[What you will do]:
Reproduce the stretch of the listing from the line containing "Image resolution: width=935" through the line containing "pos(47,233)", leaving out the pictures.

BEGIN Listed entries

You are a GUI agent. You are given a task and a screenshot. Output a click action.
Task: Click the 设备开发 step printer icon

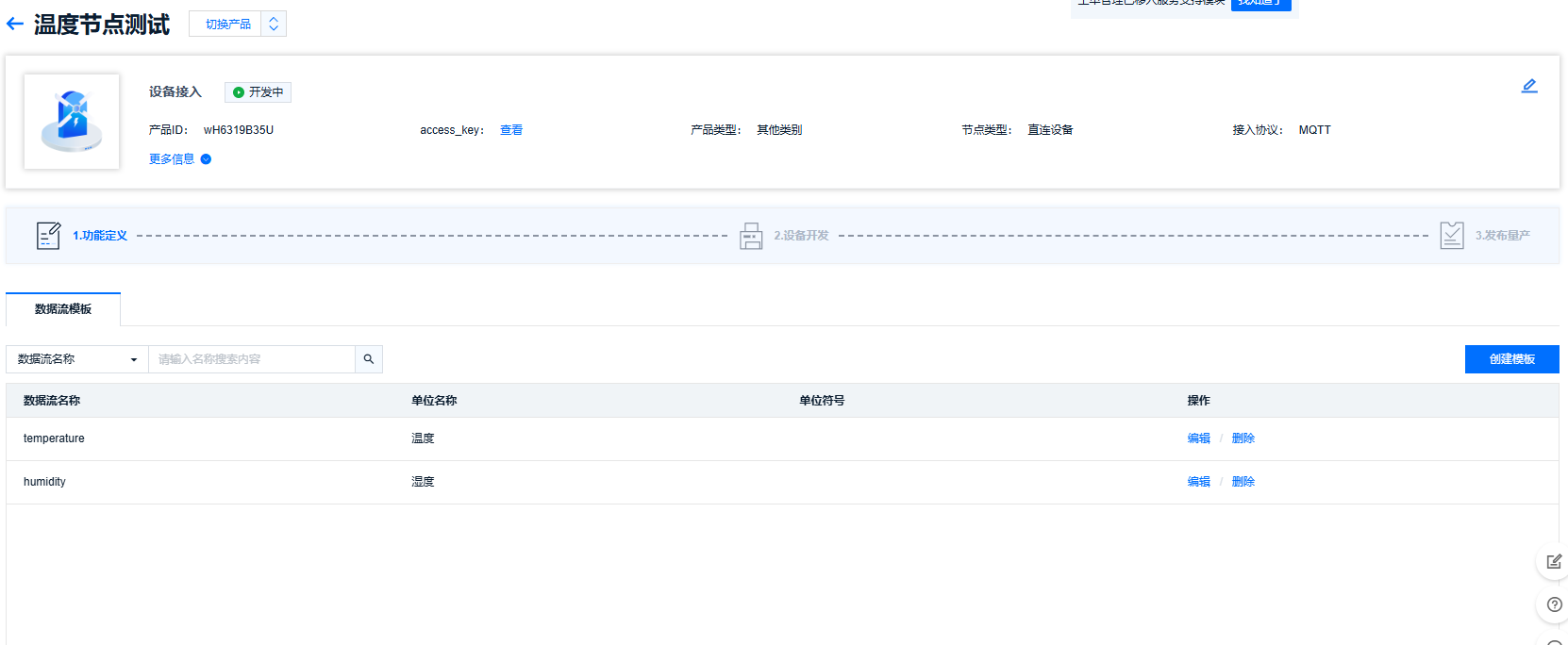(751, 236)
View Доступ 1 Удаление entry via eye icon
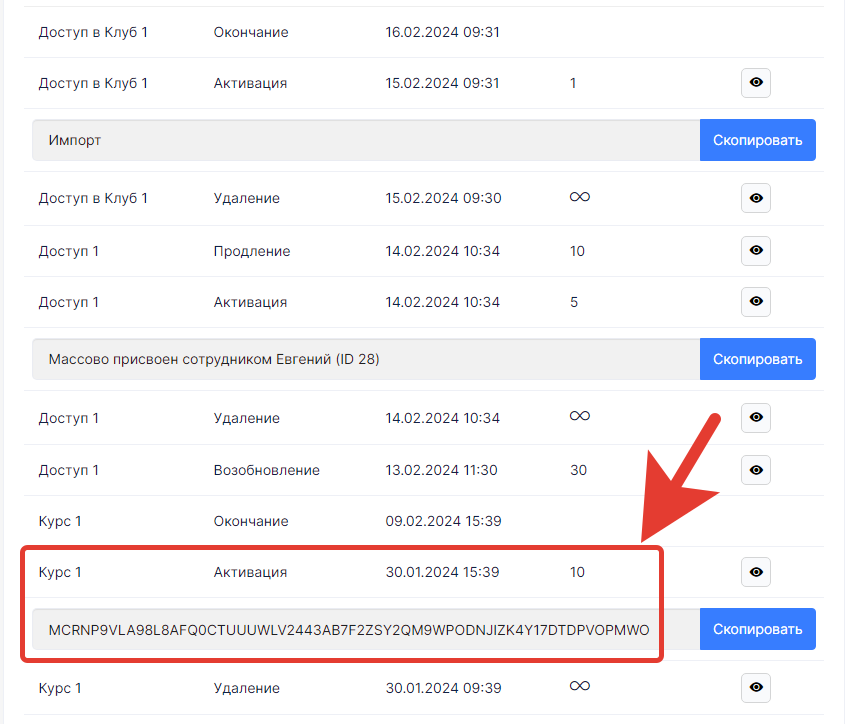 coord(755,418)
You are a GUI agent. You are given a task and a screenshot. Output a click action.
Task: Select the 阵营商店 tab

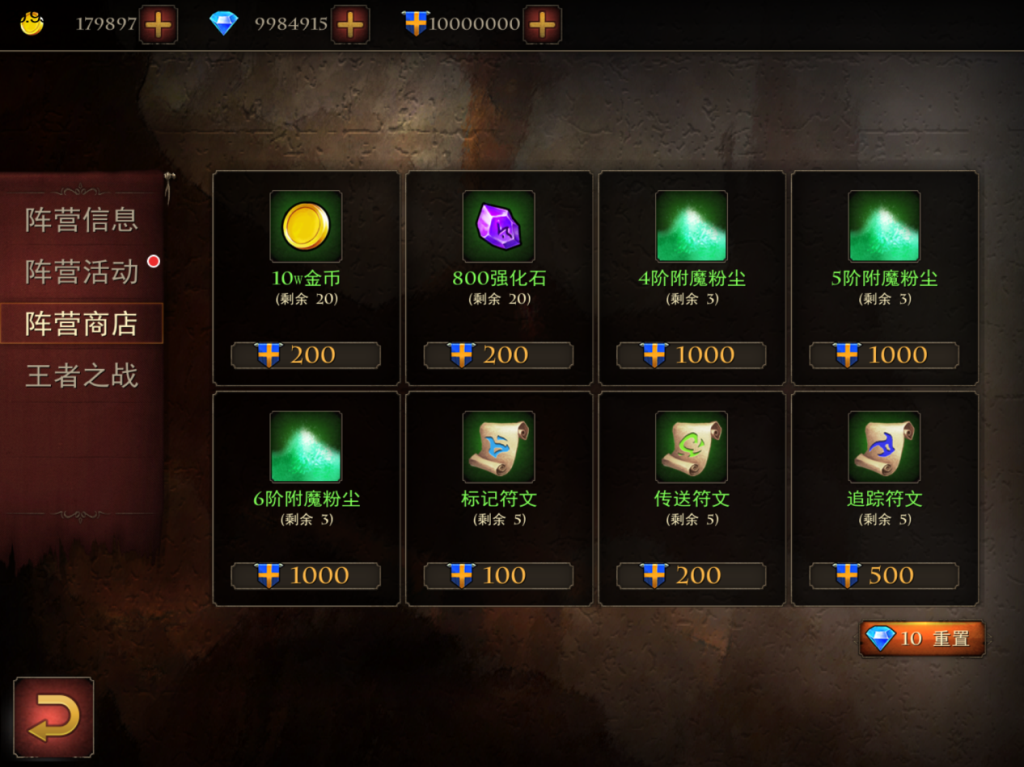(x=82, y=323)
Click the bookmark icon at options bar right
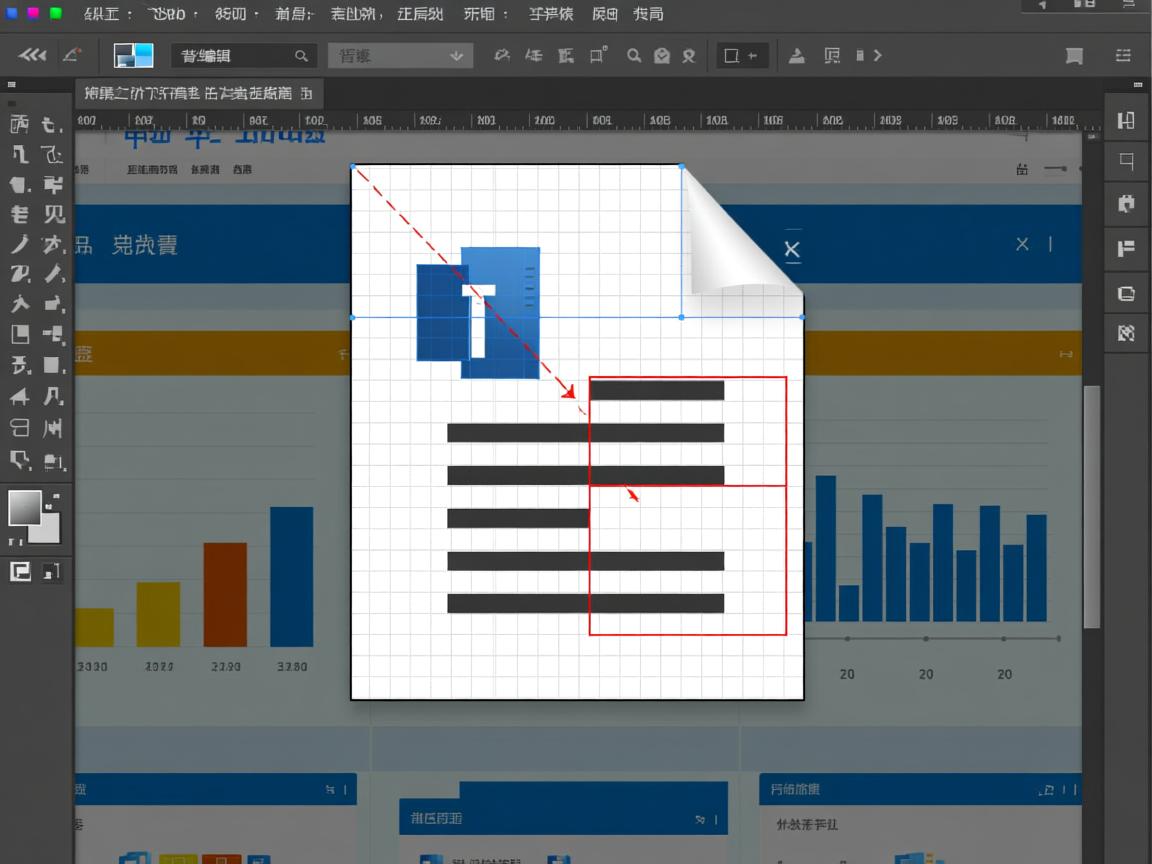Image resolution: width=1152 pixels, height=864 pixels. pos(1074,56)
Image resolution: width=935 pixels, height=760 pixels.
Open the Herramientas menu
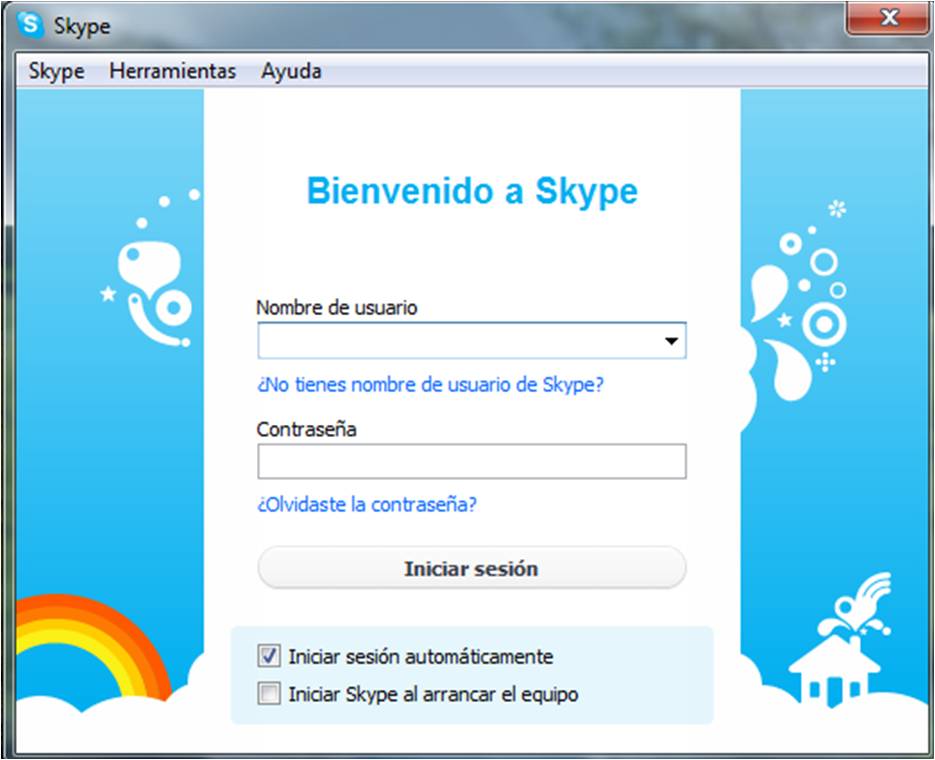click(172, 71)
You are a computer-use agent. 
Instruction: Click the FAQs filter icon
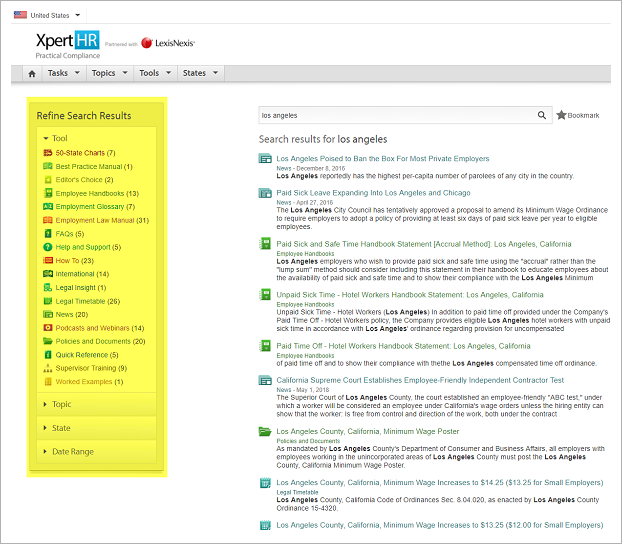pos(47,233)
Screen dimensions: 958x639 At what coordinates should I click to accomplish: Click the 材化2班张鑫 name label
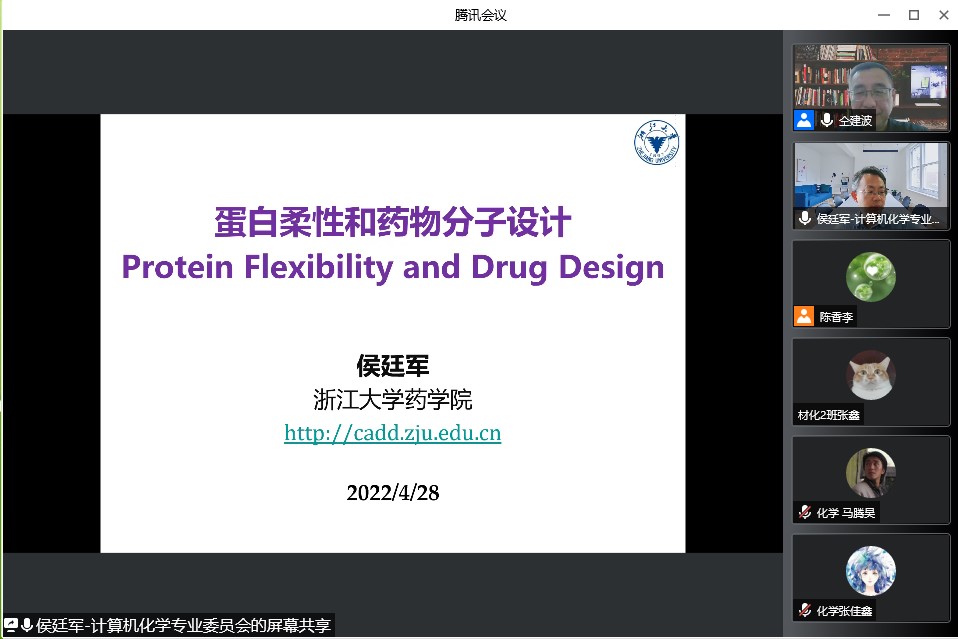(828, 415)
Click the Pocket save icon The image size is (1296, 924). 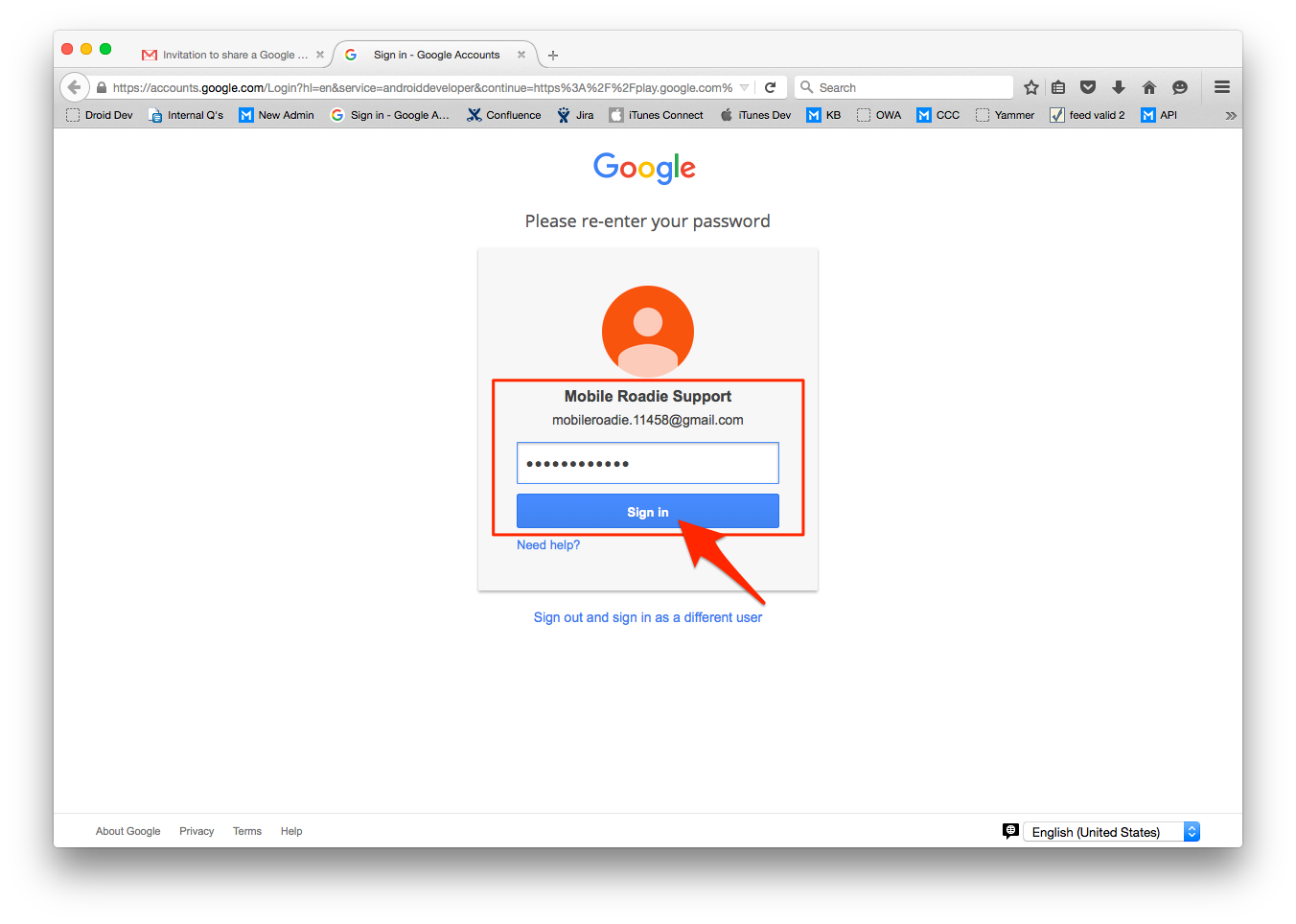(x=1088, y=87)
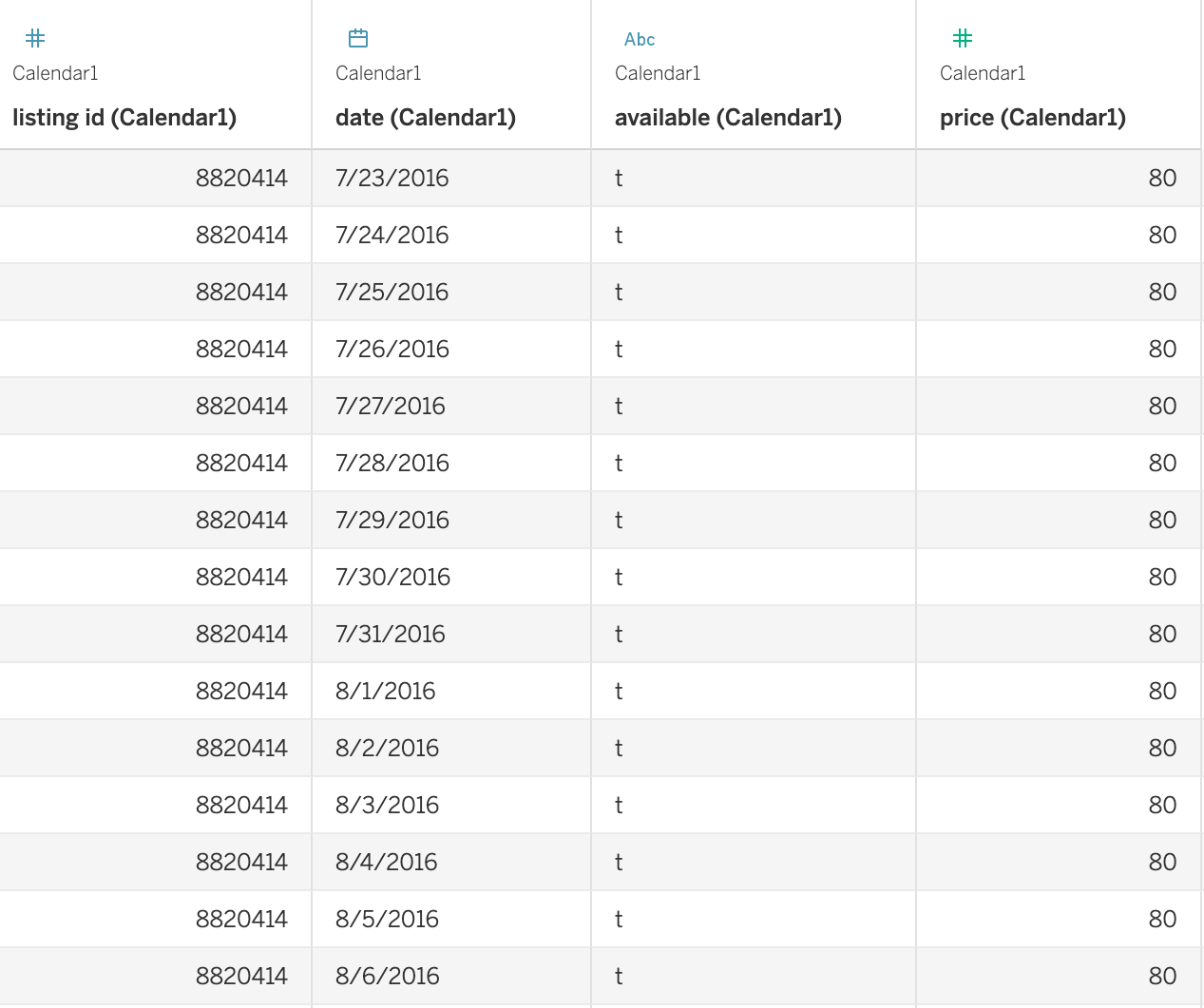Screen dimensions: 1204x1008
Task: Click the Calendar1 label above listing id
Action: coord(55,73)
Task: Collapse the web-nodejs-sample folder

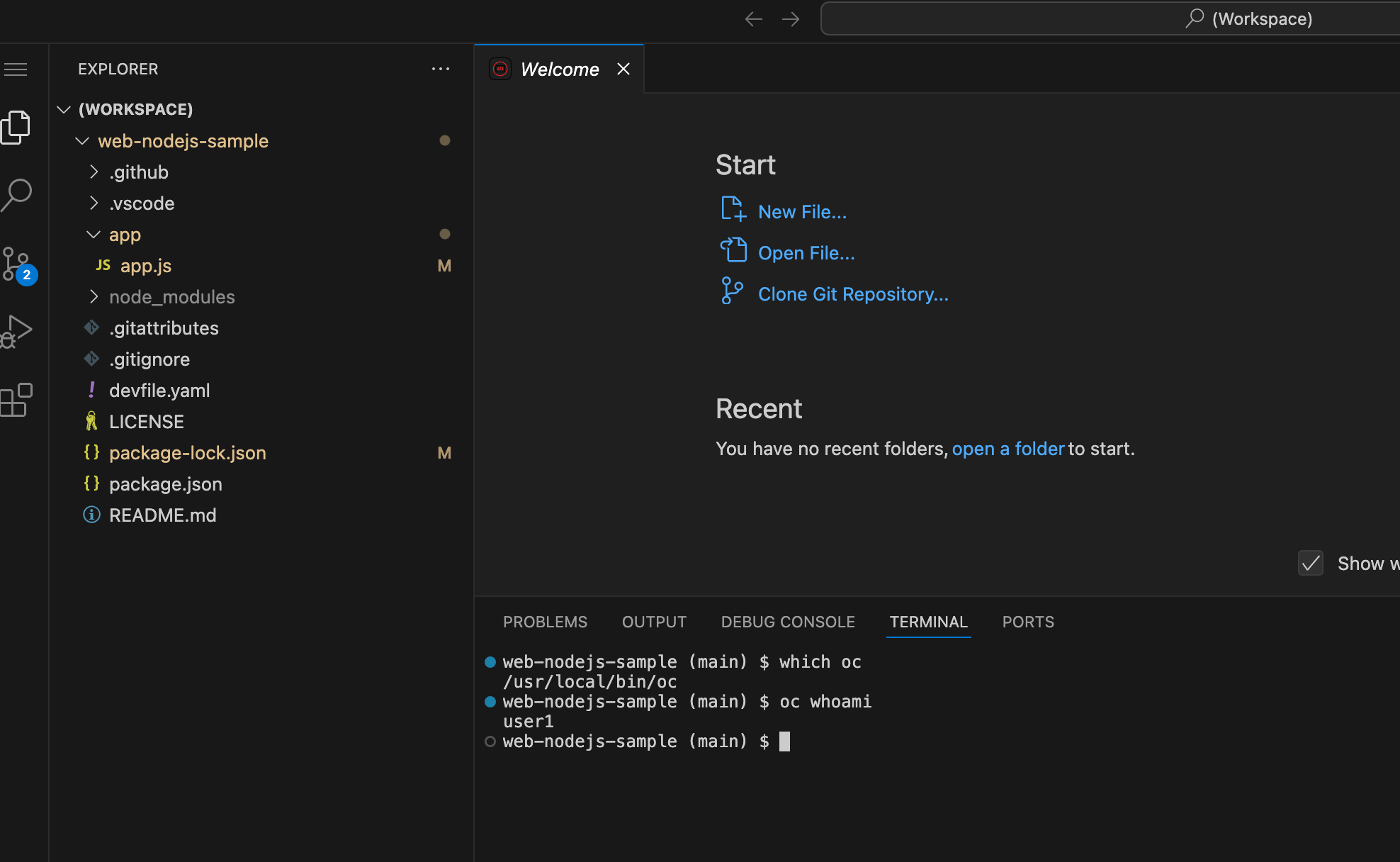Action: click(x=183, y=141)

END Listed entries

[Output for this exercise]:
Image resolution: width=935 pixels, height=760 pixels.
Open the Herramientas menu
click(172, 71)
You are a computer-use agent. 
Instruction: Click the FAQs filter icon
pos(47,233)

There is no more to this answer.